Silvia, la mamá de Camila, participó en una conferencia de la familias de los detenidos/as por la mañana, junto con diputados/as, organizaciones y organismos de derechos humanos y llamó con insistencia a una concentración en Plaza de Mayo a las 16.30. También se entregará un petitorio con más de 40.000 firmas de Madres, Abuelas y Organismos Internacionales (ver aparte).
El Comité contra la Tortura había pedido informes tanto al Ministerio de Seguridad de la Nación como al de la Ciudad que informaran, un día antes, detalles sobre el operativo qué harían: responsables, efectivos, equipamiento autorizado, armamento. Ninguno de los dos respondió. El Comité monitorea también lo que ocurre en las cárceles y en unos días entregaría un informe.
Martín Dirroco, de 37 años, trabaja desde hace 18 años en Madygraf, una empresa recuperada en la que el es operario gráfico, aunque tuvo varias funciones. Ahora incluso trabaja en tareas de albañilería para agrandar la juegoteca de la guardería de la planta. Había ido a la movilización con compañeros/as de trabajo. «Estábamos en Congreso y empezamos a a sentir el gas lacrimógeno, nos empezó a arder la garganta, se ponía complicado y nos fuimos retirando, cada vez empezaron a escuchar más disparos, se veía la represión. Nos fuimos creo que por Avenida de Mayo, yo no conozco bien la Capital. La que nos lleva directo al obelisco. De repente empezó a venir mucha gente, intentamos irnos y aparecieron unas siete motos. Iban de a dos, el de atrás apuntaba. Se bajan, nos dicen que nos quedemos quietos. Disparan y gritan ‘todos contra la pared’. Empezaron los empujones y ahí me agarran y me tiran al piso. Me aferré a mi mochila para no golpearme», narra. Entre los lugares por donde lo pasearon, Martín pasó la noche en la alcaidía 4. «Tuvimos que dormir en un patio con las esposas puestas», cuenta. Cuando declaró contó lo que había pasado, que trabaja de ocho a cuatro y que se ocupa mucho de su hija de cinco años. «Tengo miedo de volver a quedar detenido, es injusto todo, quiero seguir con mi familia y mi vida normal», imploró.

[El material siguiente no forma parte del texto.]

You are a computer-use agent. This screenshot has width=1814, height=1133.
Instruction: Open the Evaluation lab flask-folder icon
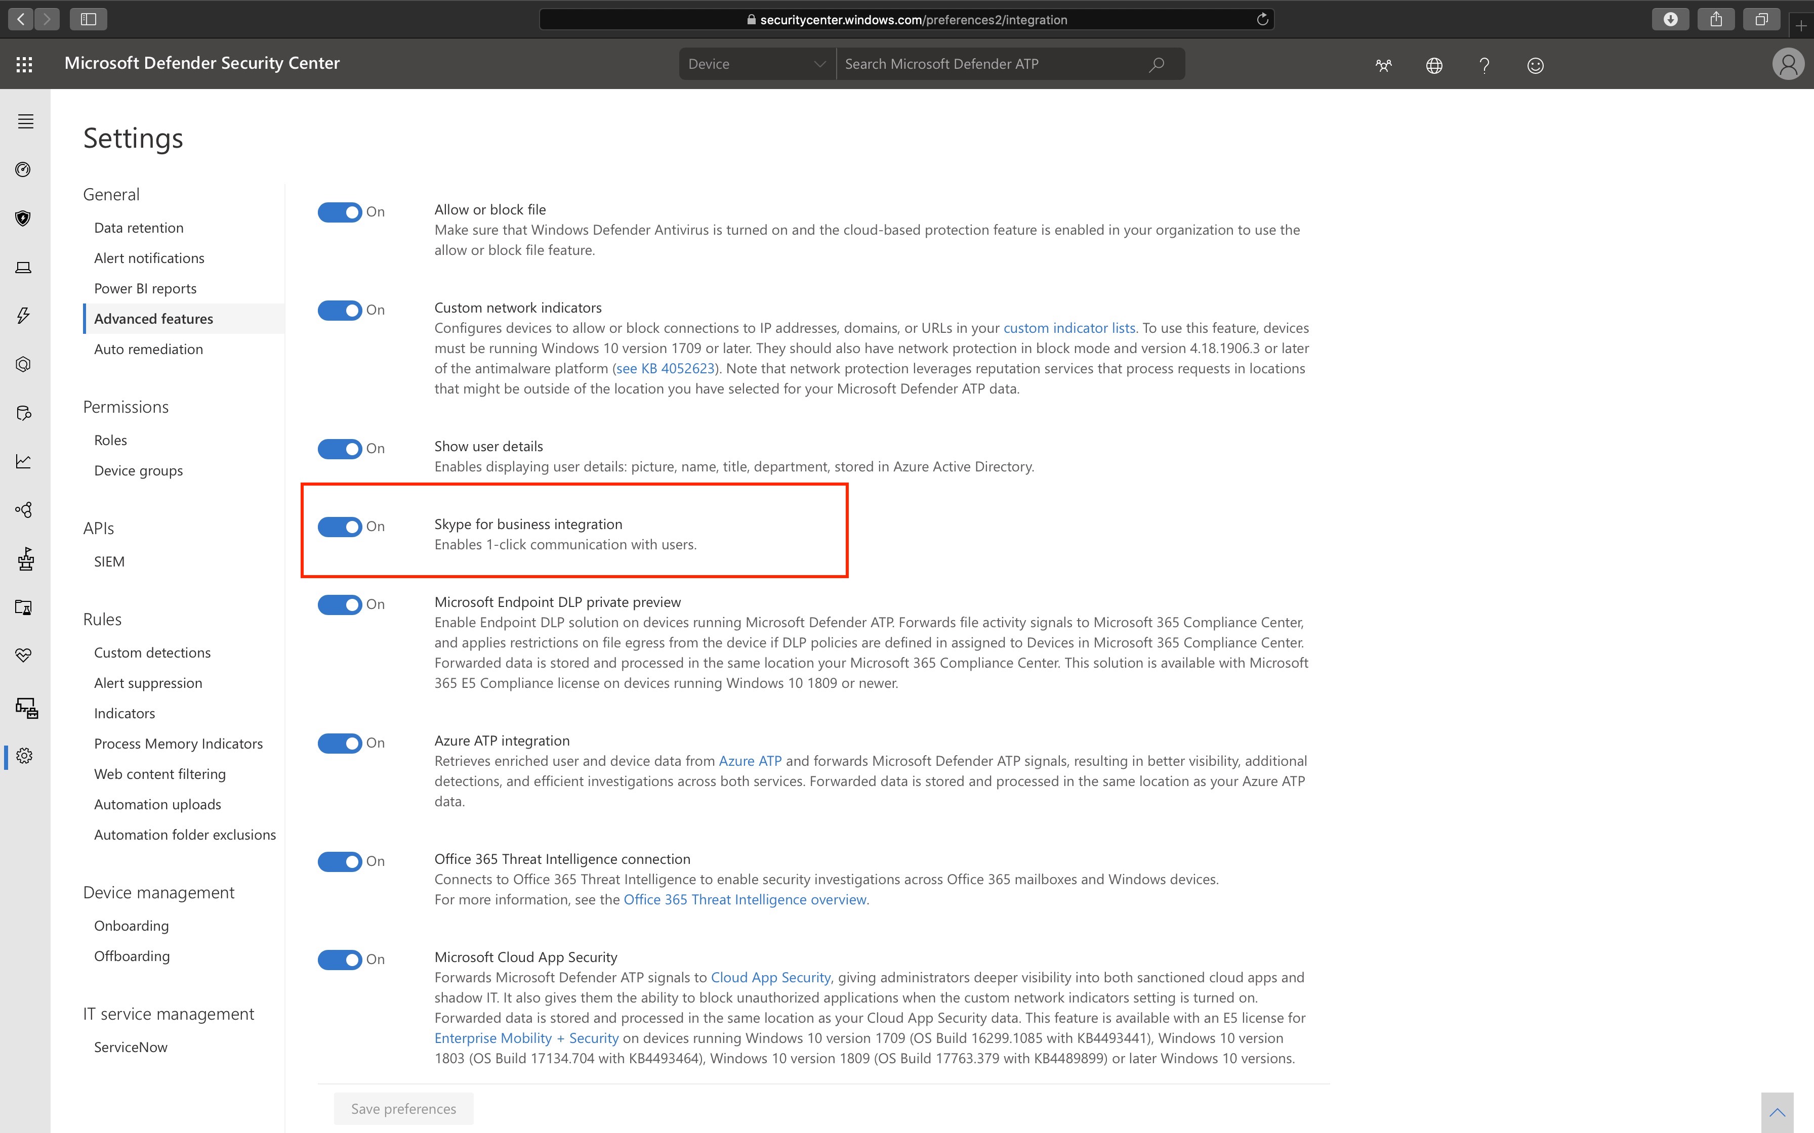(x=24, y=607)
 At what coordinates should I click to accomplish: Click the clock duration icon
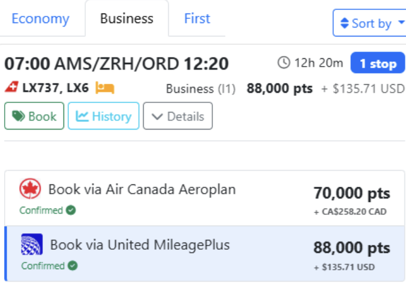[x=284, y=62]
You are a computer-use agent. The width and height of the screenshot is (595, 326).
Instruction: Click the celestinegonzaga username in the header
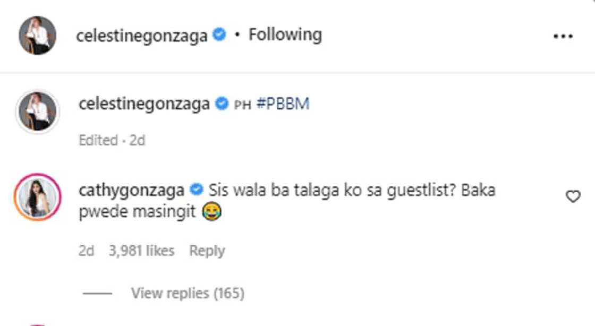point(141,36)
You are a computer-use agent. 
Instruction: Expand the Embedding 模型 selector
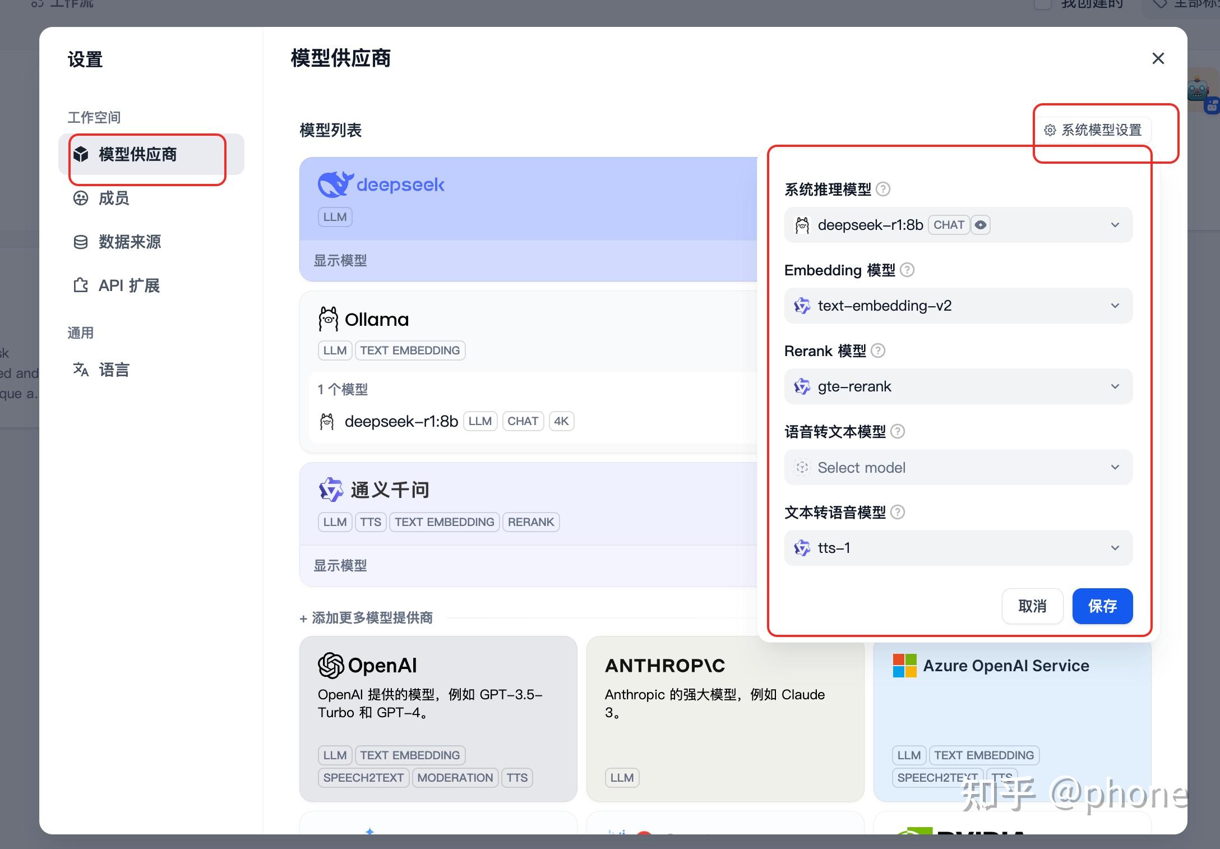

Matías, el vendedor de choripanes (que heredó el oficio de venta ambulante de su papá, vendedor de garrapiñadas), de 40 años, recuerda el modo en que se largó a llorar, sin entender qué pasaba, cuando le dijeron que los llevaban a cárceles federales. Que después de la violencia con los gases y los interrogatorios dentro del penal de Ezeiza, cuando lo llevaron con los presos comunes, ellos le dijeron: «Ustedes son presos políticos, quieren que nosotros les hagamos daño, eso no va a pasar». «En efecto, nos trataron muy bien en un momento en que, además, estábamos incomunicados», dice con congoja. «Quien padeció esto también es mi hijo adolescente, que juega al fútbol, y sentía vergüenza cuando le preguntaban por mí», relata. Está enojado también y quiere hablar. Dice que se quedó con miedo de salir y que vive de esto, de vender en la calle. El miedo buscado por el Gobierno y los sentimientos encontrados rondan en forma constante.